Holding Hands in the Dark

“As the rain hides the stars, as the autumn mist hides the hills, happenings of my lot hide the shining of Thy face from me. Yet, if I may hold Thy hand in the darkness, it is enough; since I know that, though I may stumble in my going, Thou dost not fall.” —Alistair Maclean

Walking in faith—not always fun, but always mighty. Always.

—j

Why Wait?

Another of my favorite poems that speaks for itself. Oh, wait a minute…

WAIT

Desperately, helplessly, longingly, I cried
Quietly, patiently, lovingly God replied.
I pled and I wept for a clue to my fate,
And the Master so gently said, “Child, you must wait”.
“Wait?
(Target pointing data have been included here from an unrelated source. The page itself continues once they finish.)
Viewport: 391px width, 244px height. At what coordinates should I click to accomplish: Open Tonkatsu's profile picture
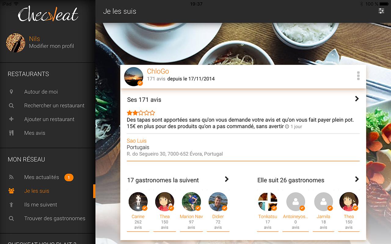[x=268, y=202]
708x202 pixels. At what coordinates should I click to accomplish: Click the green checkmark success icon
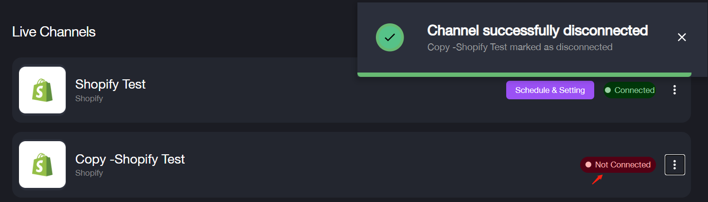[390, 37]
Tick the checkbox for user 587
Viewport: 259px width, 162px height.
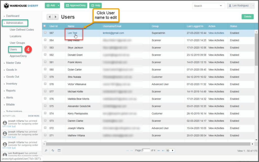pos(45,33)
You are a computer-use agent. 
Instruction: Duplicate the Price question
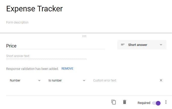[114, 102]
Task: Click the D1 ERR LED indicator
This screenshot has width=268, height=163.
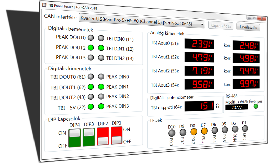Action: coord(245,128)
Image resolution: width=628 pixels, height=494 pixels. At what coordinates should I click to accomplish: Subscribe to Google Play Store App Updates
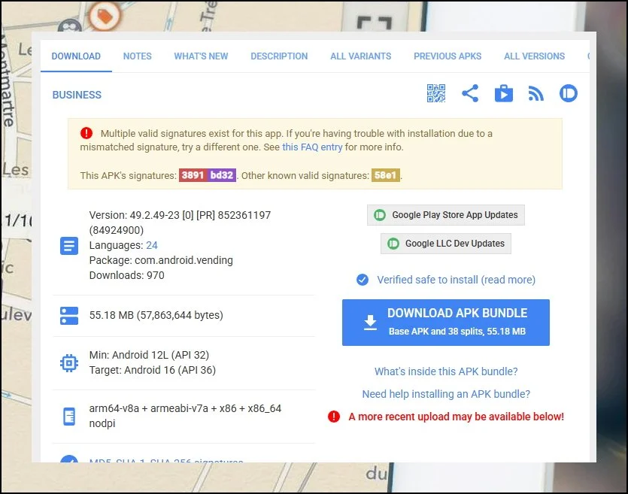tap(446, 215)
You say, wait!”  my indignant reply.
“Lord, I need answers, I need to know why!
Is Your hand shortened? Or have you not heard?
By Faith, I have asked, and am claiming your Word.
My future and all to which I can relate
hangs in the balance, and YOU tell me to WAIT?
I’m needing a ‘yes’, a go-ahead sign,
Or even a ‘no’ to which I can resign.
And Lord, I’ve been asking, and this is my cry:
I’m weary of asking!  I need a reply!”
Then quietly, softly, I learned of my fate
As my Master replied once again, “You must wait.”
So, I slumped in my chair, defeated and taut
And grumbled to God, “So, I’m waiting—for what?”
He seemed, then, to kneel, and His eyes met with mine,
And He tenderly said, “I could give you a sign.
I could shake the heavens, and darken the sun.
I could raise the dead, and cause mountains to run.
All you seek, I could give, and pleased you would be.
You would have what you want but you wouldn’t know Me.
You’d not know the depth of My love for each saint;
You’d not know the power that I give to the faint;
You’d not learn to see through the clouds of despair;
You’d not learn to trust just by knowing I’m there;
You’d not know the joy of resting in Me
When darkness and silence were all you could see.
You’d never experience that fullness of love
As the peace of My Spirit descends like a dove;
You’d know that I give and I save (for a start),
But you’d not know the depth of the beat of My heart.
The glow of My comfort late into the night,
The faith that I give when you walk without sight,
The depth that’s beyond getting just what you asked
Of an infinite God, who makes what you have last.
You’d never know, should your pain quickly flee,
What it means that “My grace is sufficient for Thee.”
Yes, your hopes for your loved one quickly would come true,
But, oh, the loss if I lost what I’m doing in you!
So, be silent, My child, and in time you will see
That the greatest of gifts is to get to know Me.
And though oft’ may My answers seem terribly late,
My most precious answer of all is still, “Wait.”

Enjoy the wait.

—j

What Are We Supposed To Do?

“Many years ago I asked the Lord why He called me to ministry and He answered me very clearly. He said, “This is how you will worship Me, and bring Me glory...”Pastor Roger Ullman

What is your calling? Not sure? What do you love to do that benefits and blesses others? That’s a much easier question to answer. And that’s your calling, and it’s your spiritual gift—given to you to happily give away to others. It’s how we worship God, and it’s how we glorify Him in this messy world.

Give ’em heaven.

—j

Minding the Pain

“The Christian ideal has not been tried and found wanting; it has been found difficult and left untried.” —G.K Chesterton

God has called me to many things, and in light of the fact that I’m not getting any younger, I’m frequently asked how I do it. “Don’t you get tired?” “Where do you find the time?” “Doesn’t it hurt?” As he burned his finger with a smile while extinguishing a match, T.E. Lawerence quipped, “Of course it hurts—the trick is not minding the pain.” For us who follow Jesus, it’s more than not minding—it’s knowing—knowing that the difficulties of living God’s life on earth are grossly offset by the goodness and love others receive from Him because we were willing to take the pain for them to get it.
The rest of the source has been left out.